PAGE EXCERPT:

The IVOA in 2006: Assessment and Future Roadmap - Registries

Ed Shaya eshaya at umd.edu
Fri Jun 9 07:40:21 PDT 2006


Brian's description here may be difficult for the uninitiated to 
understand.  He is saying that if one has data in a relational DB (or 
clearly belongs in one) it is easy to incorporate pointers to the 
columns  into XML documents and wrap them withth  full  metadata 
descriptions.   It is then possible to create a virtual XML document in 
which it appears that all of the data is properly nested and hence one 
can use just XQuery.  The XQuery on the virtual document is transformed 
into a combination of XQuery on the metadata and SQL for the real DB and 
the output is user specified XML.   

He is not saying that one can go the other way.   You simply would not 
want to take ARBITRARY XML data and transform it into PURELY relational 
data because there can be tremendous inefficiencies in trying to make 
XQuery type queries by using SQL only.  When an arbitrary tree-structure 
is transformed to relational structures, it could require large chains 
of  tiny tables with associatations to other tiny tables with infinite 
recursion being permitted and very complex sets of foreign keys.   Also, 
SQL/Relational databases would have trouble with queries like "all A 
elements that are the 3rd sibling and 2 layers down from B elements that 
are 2nd B at that level."

SHORT TASK 1: Reproduce the entries verbatim, beginning at the line that contains "Toggle Нравится on Алексей Суханов's reply" and stopping after the final line of the entries.
The text and the entries have no connection to each other.

ENTRIES SHOWN:
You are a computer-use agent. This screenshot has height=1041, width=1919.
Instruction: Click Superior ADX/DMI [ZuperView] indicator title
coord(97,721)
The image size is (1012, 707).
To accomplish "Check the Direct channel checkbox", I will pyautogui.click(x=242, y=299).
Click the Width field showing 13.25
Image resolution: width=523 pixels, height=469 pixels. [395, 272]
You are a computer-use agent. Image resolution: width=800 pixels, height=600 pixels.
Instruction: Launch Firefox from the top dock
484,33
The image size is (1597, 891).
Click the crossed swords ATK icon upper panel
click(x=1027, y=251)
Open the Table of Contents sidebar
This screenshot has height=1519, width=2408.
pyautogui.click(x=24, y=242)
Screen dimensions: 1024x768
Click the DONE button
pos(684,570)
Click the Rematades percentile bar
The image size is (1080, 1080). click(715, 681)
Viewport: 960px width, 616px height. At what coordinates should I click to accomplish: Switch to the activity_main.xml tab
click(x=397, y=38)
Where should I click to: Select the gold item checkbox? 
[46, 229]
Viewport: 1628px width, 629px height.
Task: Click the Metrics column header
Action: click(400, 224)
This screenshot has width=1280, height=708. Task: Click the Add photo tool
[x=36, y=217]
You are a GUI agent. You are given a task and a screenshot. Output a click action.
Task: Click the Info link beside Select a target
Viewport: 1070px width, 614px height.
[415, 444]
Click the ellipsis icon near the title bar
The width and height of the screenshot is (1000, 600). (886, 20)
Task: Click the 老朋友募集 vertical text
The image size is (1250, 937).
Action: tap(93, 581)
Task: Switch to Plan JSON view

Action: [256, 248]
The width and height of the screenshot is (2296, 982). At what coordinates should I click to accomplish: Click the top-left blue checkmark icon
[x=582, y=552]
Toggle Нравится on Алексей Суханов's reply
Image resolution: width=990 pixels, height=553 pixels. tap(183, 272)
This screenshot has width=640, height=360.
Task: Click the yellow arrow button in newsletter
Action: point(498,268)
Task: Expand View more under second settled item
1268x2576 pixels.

SHORT TASK 2:
Answer these questions about the post on XML and relational databases:
(a) Into what combination is the XQuery on the virtual document transformed?
(b) What kind of databases would have trouble with queries like the one about sibling and layer positions?
(c) On what date was the post sent?

WRITTEN RESPONSE 1:
Toggle Нравится on Алексей Суханов's reply
Image resolution: width=990 pixels, height=553 pixels. tap(183, 272)
This screenshot has width=640, height=360.
Task: Click the yellow arrow button in newsletter
Action: point(498,268)
Task: Expand View more under second settled item
1268x2576 pixels.

WRITTEN RESPONSE 2:
(a) A combination of XQuery on the metadata and SQL for the real DB.
(b) SQL/Relational databases.
(c) Friday, June 9, 2006.